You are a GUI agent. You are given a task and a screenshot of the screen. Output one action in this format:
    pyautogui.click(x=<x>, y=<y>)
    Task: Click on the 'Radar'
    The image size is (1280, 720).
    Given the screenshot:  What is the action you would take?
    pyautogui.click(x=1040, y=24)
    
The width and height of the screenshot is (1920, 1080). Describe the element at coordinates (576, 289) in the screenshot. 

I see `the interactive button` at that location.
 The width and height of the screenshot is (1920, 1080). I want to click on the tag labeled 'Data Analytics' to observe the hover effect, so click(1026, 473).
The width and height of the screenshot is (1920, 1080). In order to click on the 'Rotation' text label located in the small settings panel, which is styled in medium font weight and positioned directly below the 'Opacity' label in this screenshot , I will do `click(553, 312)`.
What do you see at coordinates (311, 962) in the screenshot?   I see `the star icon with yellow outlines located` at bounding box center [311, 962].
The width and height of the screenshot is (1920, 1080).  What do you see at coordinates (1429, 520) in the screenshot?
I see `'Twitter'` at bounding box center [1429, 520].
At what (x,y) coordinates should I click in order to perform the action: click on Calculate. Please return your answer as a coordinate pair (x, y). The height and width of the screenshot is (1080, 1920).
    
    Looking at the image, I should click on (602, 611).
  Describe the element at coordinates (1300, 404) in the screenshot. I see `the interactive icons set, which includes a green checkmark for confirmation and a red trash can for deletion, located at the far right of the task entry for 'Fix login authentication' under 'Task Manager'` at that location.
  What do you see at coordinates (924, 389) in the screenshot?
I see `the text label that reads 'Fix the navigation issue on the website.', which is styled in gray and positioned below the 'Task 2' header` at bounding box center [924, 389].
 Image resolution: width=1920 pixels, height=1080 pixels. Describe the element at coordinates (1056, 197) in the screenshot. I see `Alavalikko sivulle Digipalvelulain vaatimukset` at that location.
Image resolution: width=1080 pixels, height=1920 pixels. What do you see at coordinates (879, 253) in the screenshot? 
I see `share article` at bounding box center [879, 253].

__Task requirements__:
State how many lines of the records above contain the string "pixels", matching case exactly, and give only the number.

__Written solution__:
2